MapAnything: Universal 3D Scene Reconstruction
- MapAnything is a universal transformer-based model for metric 3D reconstruction, fusing multi-view images and diverse geometric inputs.
- It employs a modular architecture with parallel image and geometry encoders, processing per-view depth maps, camera poses, and a global scale in a single pass.
- Extensive evaluations show that MapAnything outperforms specialist models in tasks like multi-view stereo, depth estimation, and camera localization.

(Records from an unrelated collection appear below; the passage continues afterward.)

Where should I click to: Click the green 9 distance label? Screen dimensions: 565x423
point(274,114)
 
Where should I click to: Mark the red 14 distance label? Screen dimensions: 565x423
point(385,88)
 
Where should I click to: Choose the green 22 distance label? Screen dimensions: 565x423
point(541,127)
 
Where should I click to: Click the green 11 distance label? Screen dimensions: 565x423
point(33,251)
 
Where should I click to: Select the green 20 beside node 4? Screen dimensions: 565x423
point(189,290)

MapAnything denotes a universal, transformer-based feed-forward model for metric 3D reconstruction from visual and geometric data, designed to address a broad spectrum of multi-view scene understanding tasks. The model accepts variable numbers of images along with optional geometric side-inputs (such as camera intrinsics, depth maps, partial reconstructions, or poses) and predicts per-view depth, ray maps, camera poses, and a global metric scale factor, thus constructing globally consistent metric 3D scenes in a single pass. This architecture standardizes training and supervision across diverse datasets and input modalities, resulting in a flexible and efficient universal backbone for structure-from-motion, multi-view stereo, monocular depth estimation, depth completion, and camera localization (Keetha et al., 16 Sep 2025).

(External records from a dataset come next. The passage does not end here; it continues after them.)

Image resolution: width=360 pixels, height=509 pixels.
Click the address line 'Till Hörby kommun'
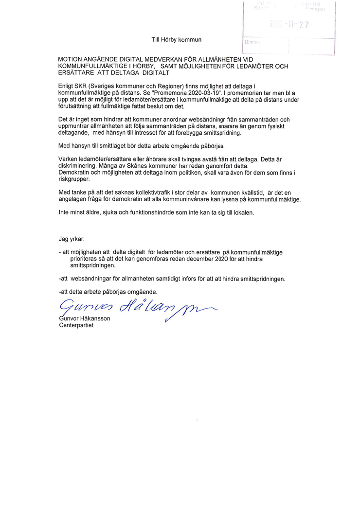tap(176, 39)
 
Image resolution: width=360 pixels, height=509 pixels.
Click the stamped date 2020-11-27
tap(289, 25)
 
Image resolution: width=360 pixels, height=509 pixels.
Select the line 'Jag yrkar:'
tap(71, 239)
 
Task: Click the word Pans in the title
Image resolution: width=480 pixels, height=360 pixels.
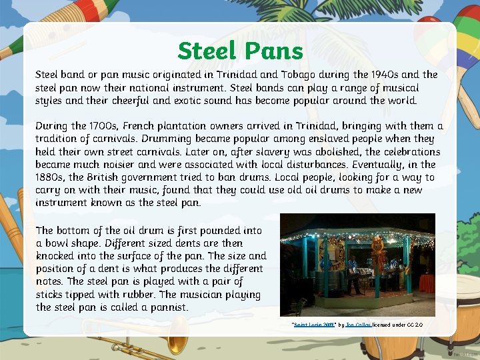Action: click(x=274, y=51)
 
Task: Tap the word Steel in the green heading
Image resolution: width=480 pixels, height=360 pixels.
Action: click(x=207, y=51)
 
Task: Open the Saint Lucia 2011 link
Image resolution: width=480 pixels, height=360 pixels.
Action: click(x=313, y=325)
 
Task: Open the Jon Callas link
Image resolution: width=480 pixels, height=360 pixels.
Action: click(x=358, y=325)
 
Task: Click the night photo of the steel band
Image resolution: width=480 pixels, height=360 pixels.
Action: click(x=357, y=265)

1. Architectural Principles and Factored Representation
MapAnything is based on a modular transformer backbone with parallel image and geometry encoders. Visual inputs (N images) are encoded via a pre-trained DINOv2 vision transformer, yielding patch-wise feature maps. Geometric side-inputs—when available—are separately encoded through shallow convolutional or MLP branches, enabling flexible input combinations (e.g., intrinsics, depth, poses).

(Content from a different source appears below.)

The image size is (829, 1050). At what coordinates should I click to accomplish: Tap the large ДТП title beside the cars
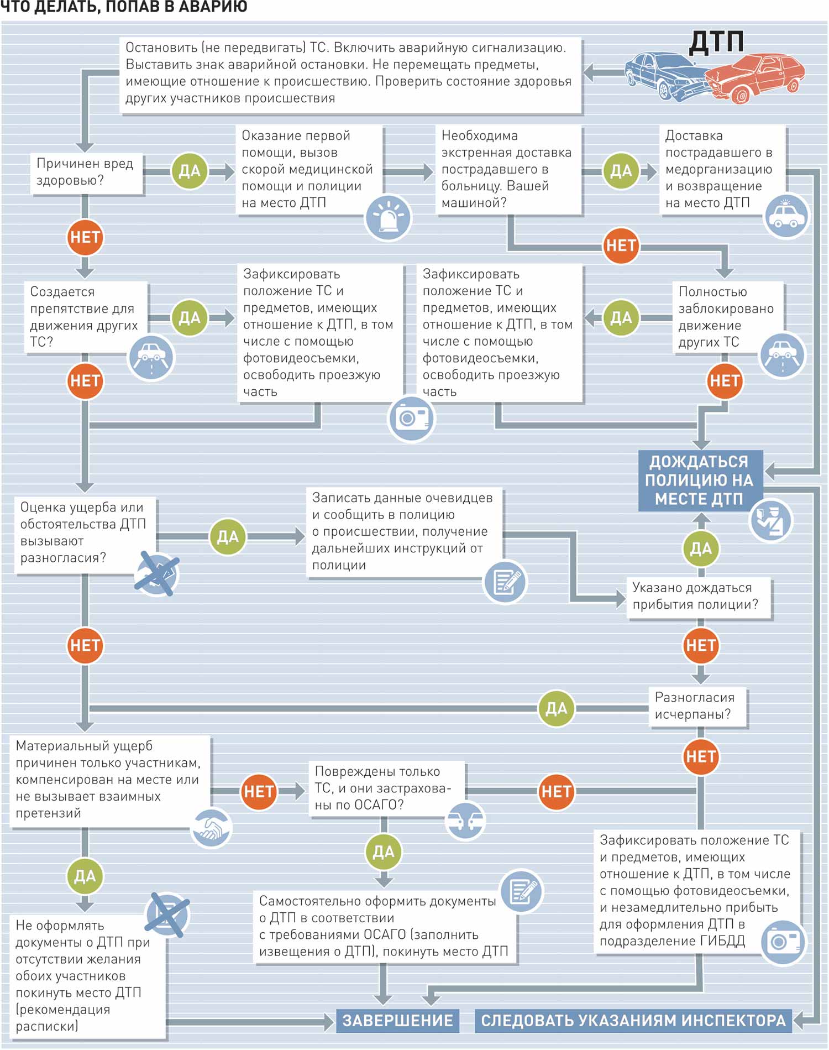(x=716, y=42)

Inputs are fused as tokens, including a learnable scale token. The main transformer (24 layers, alternating attention) processes joint tokens, integrating information across all views and side-inputs. Decoding is factored into per-view dense heads (for depth and local rays) and a pose head (for quaternions and translations). A separate MLP processes the scale token to regress the global metric scale, which upgrades all up-to-scale outputs to metric reconstructions.
The factored representation comprises:
- Local, per-view depth maps and unit ray maps .
- Camera poses as quaternions and up-to-scale translations .
- A global scale . World points are computed via , and upgraded to metric via .
2. Input Modalities and Output Structure
MapAnything ingests:
- Variable-length image sets.
- Optional geometric data: camera intrinsics (ray maps), partial or dense depth, camera pose (quaternion and translation). Inputs are preprocessed to decouple factors and normalize global scale.
Outputs include:
- For each view: pixelwise ray map , up-to-scale depth , and confidence/mask maps.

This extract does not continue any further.